Partindo dessas considerações, uma das condições para que a aprendizagem seja significativa, segundo Ausubel (1982), é a escolha dos materiais a serem trabalhados, que sirvam para ancorar e facilitar a retenção do novo conhecimento, a utilização de uma metodologia participativa, de instrumentos que possibilitem um movimento de reflexão-ação- reflexão, que propiciem aos estudantes a oportunidade de experimentar situações e os desafiem a resolver os problemas que lhes são apresentados. É importante, assim, que as atividades sejam desafiadoras e que tenham um objetivo que não seja pura e simplesmente a memorização de formas gramaticais. Como afirmaAlves (2011)18, “a missão do professor é provocar a inteligência, é provocar o espanto, é provocar a curiosidade”.

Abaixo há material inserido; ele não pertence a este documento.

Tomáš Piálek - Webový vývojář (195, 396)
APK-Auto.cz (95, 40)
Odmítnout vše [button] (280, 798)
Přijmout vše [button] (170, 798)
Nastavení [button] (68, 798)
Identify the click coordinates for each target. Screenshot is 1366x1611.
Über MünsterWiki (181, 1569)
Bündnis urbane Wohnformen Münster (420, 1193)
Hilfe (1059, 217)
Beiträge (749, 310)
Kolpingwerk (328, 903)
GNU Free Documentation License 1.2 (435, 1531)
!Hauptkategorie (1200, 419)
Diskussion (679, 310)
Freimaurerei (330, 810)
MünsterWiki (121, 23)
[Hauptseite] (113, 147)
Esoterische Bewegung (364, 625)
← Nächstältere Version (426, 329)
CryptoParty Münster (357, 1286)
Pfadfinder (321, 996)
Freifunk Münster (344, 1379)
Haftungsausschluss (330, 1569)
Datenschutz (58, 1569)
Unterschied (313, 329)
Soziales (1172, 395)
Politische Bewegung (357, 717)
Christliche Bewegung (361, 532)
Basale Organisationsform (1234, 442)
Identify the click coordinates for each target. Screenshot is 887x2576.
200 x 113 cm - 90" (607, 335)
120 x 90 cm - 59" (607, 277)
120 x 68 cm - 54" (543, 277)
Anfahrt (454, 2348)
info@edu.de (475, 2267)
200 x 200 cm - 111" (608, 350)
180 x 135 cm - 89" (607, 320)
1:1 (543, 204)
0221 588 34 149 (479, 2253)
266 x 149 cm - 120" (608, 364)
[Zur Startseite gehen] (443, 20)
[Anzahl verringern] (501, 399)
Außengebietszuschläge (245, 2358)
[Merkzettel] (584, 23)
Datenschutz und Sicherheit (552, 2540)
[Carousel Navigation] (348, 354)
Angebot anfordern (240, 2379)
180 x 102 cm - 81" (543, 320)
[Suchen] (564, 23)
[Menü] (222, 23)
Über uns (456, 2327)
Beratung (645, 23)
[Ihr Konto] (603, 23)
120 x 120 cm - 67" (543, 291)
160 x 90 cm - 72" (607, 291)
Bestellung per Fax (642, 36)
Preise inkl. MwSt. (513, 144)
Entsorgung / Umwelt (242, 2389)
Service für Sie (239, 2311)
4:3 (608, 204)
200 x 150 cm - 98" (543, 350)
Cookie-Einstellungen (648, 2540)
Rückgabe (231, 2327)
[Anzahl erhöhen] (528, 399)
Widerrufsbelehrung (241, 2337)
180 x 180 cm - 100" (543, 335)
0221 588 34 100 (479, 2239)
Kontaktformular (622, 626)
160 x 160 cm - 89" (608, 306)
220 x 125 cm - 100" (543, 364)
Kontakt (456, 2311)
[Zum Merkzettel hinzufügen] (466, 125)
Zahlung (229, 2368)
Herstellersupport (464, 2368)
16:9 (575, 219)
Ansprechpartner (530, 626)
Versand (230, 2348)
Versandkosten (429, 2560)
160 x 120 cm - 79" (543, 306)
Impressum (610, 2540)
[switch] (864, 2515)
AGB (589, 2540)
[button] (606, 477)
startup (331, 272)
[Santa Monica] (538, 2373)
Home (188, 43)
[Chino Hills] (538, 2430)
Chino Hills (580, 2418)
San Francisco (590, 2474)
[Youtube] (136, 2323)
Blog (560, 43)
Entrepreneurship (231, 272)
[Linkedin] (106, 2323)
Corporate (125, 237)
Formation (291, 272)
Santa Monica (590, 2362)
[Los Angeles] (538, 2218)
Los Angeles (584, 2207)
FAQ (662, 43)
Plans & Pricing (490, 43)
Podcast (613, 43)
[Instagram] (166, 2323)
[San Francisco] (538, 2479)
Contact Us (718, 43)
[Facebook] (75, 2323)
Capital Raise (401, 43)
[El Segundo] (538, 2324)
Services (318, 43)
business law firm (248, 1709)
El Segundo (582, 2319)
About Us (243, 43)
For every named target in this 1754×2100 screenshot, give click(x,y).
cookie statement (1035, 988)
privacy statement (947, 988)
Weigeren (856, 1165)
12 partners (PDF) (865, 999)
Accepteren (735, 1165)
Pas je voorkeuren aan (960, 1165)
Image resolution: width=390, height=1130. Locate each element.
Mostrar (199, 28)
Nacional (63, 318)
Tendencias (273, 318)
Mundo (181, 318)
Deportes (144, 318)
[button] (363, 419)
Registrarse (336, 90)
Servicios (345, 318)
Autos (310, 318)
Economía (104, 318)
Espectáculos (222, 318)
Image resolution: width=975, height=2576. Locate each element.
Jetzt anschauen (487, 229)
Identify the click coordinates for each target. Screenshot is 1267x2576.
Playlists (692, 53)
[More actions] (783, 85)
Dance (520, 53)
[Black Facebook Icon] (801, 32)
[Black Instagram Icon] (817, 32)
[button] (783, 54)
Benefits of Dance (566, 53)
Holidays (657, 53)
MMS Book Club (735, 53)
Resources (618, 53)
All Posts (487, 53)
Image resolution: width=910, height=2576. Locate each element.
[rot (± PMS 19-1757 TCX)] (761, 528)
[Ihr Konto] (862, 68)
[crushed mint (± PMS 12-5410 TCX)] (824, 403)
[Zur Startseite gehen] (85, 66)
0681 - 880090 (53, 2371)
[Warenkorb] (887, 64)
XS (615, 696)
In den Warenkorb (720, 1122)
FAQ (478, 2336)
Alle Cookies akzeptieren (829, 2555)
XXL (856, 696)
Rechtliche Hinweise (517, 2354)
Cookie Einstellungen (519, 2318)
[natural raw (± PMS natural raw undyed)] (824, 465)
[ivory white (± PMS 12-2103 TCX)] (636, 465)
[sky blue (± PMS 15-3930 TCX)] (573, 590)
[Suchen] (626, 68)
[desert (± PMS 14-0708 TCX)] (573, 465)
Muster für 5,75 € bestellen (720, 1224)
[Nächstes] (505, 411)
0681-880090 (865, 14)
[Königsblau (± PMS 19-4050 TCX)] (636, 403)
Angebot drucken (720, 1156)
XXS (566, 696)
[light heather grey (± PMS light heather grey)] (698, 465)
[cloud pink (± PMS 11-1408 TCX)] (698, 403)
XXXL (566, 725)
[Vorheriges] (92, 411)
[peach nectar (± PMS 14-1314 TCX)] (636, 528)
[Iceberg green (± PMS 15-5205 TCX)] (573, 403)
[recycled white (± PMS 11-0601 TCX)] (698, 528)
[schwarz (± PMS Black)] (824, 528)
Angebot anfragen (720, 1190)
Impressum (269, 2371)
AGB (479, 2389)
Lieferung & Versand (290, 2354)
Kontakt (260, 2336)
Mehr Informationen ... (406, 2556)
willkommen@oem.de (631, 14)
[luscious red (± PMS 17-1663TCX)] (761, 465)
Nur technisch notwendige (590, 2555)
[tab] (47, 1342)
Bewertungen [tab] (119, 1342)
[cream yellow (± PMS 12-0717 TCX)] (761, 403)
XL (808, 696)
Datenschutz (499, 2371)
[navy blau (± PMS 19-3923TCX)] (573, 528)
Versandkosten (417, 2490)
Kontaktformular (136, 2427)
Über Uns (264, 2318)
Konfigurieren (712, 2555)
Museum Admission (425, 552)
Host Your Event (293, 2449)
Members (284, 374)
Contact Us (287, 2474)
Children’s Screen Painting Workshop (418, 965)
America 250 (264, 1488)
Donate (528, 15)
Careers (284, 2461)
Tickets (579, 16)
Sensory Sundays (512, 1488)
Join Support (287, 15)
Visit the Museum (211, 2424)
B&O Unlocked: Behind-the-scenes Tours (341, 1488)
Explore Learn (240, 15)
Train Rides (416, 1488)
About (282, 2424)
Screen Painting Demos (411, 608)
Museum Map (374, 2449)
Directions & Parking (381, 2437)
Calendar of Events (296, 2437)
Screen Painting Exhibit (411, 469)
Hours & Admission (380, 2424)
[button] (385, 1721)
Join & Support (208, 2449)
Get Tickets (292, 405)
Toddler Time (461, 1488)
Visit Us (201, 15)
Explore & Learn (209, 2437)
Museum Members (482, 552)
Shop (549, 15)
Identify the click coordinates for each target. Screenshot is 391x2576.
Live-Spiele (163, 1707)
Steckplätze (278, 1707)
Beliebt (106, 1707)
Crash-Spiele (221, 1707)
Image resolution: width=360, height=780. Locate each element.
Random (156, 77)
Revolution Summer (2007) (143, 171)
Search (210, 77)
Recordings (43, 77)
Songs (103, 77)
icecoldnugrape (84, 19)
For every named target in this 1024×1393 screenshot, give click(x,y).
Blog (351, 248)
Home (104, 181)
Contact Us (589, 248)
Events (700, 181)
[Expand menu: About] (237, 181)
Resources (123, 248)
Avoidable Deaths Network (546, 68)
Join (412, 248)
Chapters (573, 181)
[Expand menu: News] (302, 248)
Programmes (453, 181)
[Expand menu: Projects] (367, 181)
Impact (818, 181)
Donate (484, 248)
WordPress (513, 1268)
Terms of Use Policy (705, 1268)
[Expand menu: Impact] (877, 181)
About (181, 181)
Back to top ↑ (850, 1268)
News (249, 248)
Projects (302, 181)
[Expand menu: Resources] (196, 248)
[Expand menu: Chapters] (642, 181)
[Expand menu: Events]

Provocar esse espanto não é nada fácil. Paulo Feire, refratário da chamada educação bancária, aquela educação cujo objetivo é acumular conhecimentos, o que significa educar para a passividade, falava da possibilidade de se espantar diante da realidade, como uma das condições para a construção do pensamento. O espantar-se significa que nós, professores, precisamos resgatar essa capacidade em nossos estudantes, mas, antes disso, resgatar essa possibilidade em nós mesmos, através de ações planejadas e outras construídas com nossos estudantes. É necessário que passemos por um processo de reflexão sobre a aula em si. É importante também trabalhar na interseção entre o que o estudante já tem de conhecimento e o lugar aonde ele quer chegar. Estou falando do desenvolvimento real do estudante, de seu desenvolvimento potencial e da necessidade de trabalharmos dentro da chamada zona de desenvolvimento proximal19, estimulando o estudante a atingir um nível de compreensão e

habilidade que não domina completamente, extraindo dele um novo conhecimento.

18 Acesso ao vídeo completo em http://www.portalraizes.com.

Estes três termos -desenvolvimento real, potencial e proximal -foram cunhados pelo pesquisador Lev S. Vygotsky (2010), autor cujas ideias foram amplamente difundidas na educação brasileira nos últimos vinte anos. A visão socioconstrutivista de Vygotsky é válida, mas, a meu ver, é mais adequada para aqueles professores mais experientes, pois os anos de prática e o constante monitoramento do processo ensino-aprendizagem podem dar ao professor essa capacidade de perceber quando e até que ponto seu estudante pode ser desafiado na busca de mais saber, estimulando os estudantes a assumirem a responsabilidade sobre o seu próprio desempenho e a desenvolverem a habilidade de aprender a aprender.

São tantos fatores que envolvem o ensino e a aprendizagem de línguas! E todos eles estão interligados. Se o professor, por exemplo, consegue provocar mudanças na postura do estudante e da escola em relação à LE que ele ensina, ele pode influenciar o olhar do estudante sobre a LE e, também, o da escola. Quando um destes fatores, professor, estudante, instituição, funciona, ele pode fazer provocações e gerar inquietações que apontam para mudanças nos demais fatores e, aos poucos, quem sabe um dia, vamos começar a deixar de ouvir frases como: “Não sei português direito, que dirá inglês!”; “Inglês de escola não serve pra nada.”; “Pra que que tenho que aprender inglês?”; “Me empresta sua aula hoje, professora, pra fazer a reunião do projeto?” E que estudantes, como o da Narrativa 14,20 que aparece no

livro de Lima (2018), tenham a oportunidade de aprender a LI, e que seus sonhos e empolgação em relação ao ensino e aprendizagem da LI na escola pública não sejam nunca destruídos.